Problem details → The answer must be an exact copy of the records, with every picture left out.
---- Material to process
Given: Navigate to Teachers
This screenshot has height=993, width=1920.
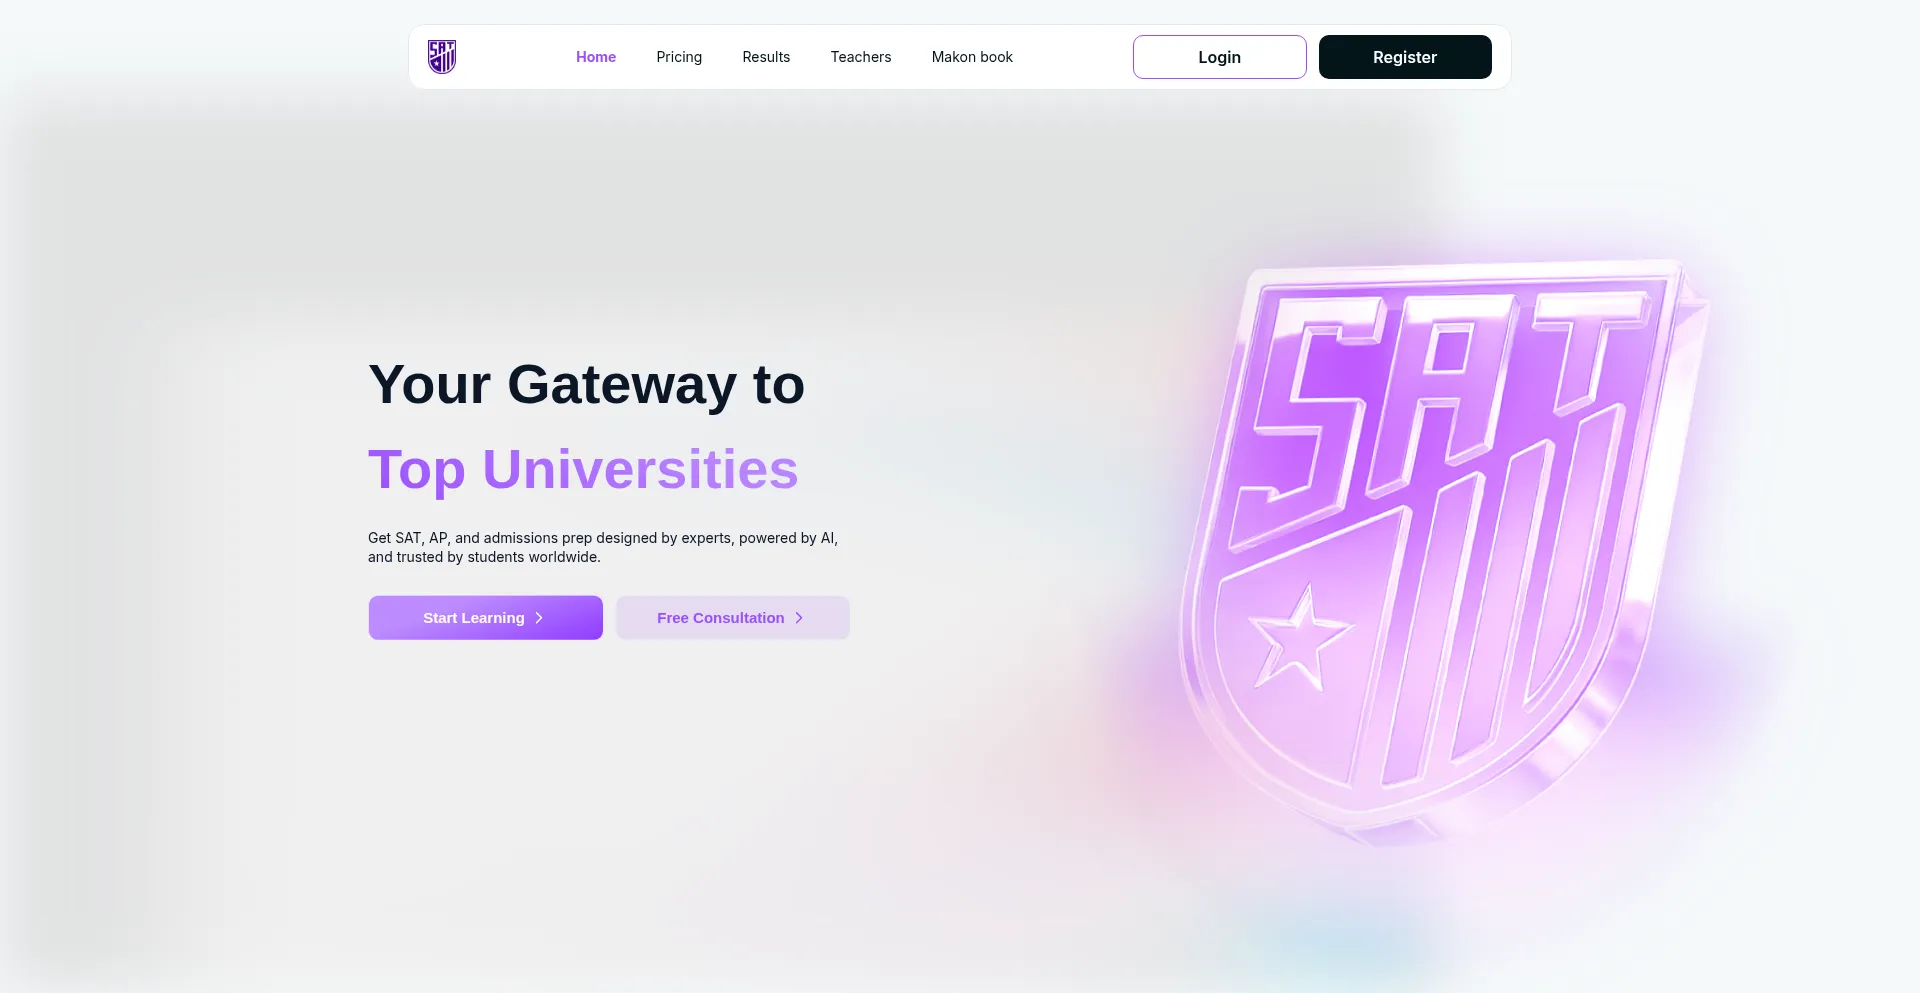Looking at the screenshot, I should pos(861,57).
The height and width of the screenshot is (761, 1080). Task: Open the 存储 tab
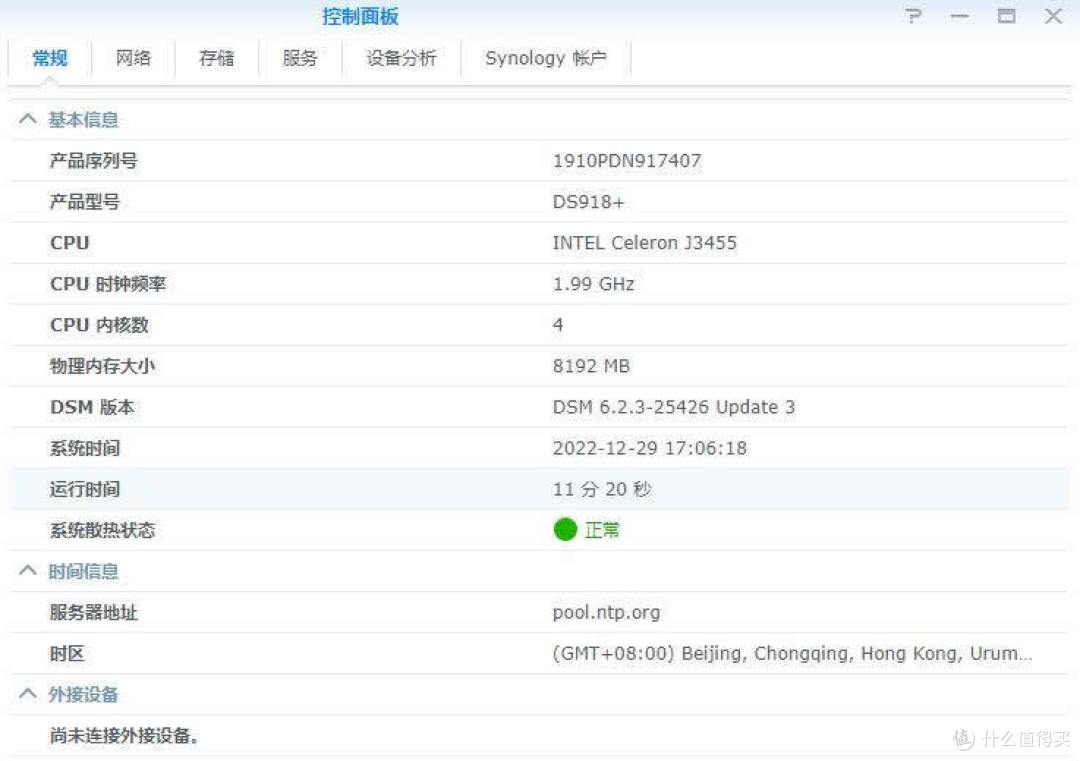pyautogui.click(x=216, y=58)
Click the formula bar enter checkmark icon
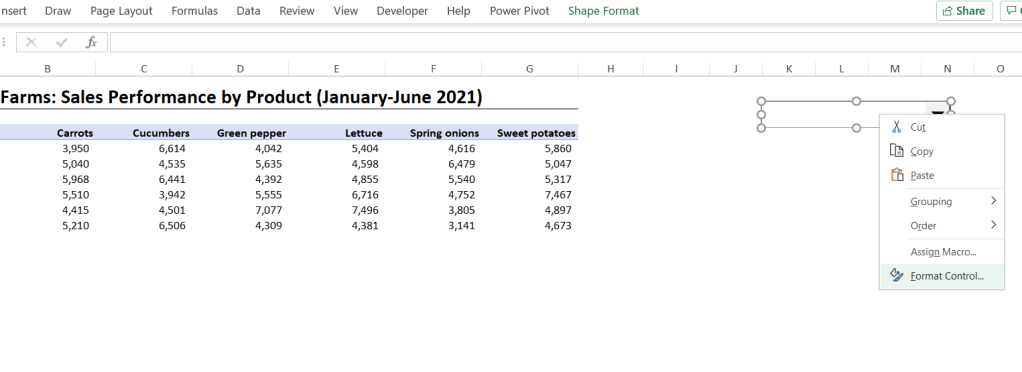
--------
Exercise result →
Given: Navigate to Teachers
This screenshot has height=993, width=1920.
Looking at the screenshot, I should pos(861,57).
The height and width of the screenshot is (761, 1080). Task: Open the 存储 tab
pyautogui.click(x=216, y=58)
Click the formula bar enter checkmark icon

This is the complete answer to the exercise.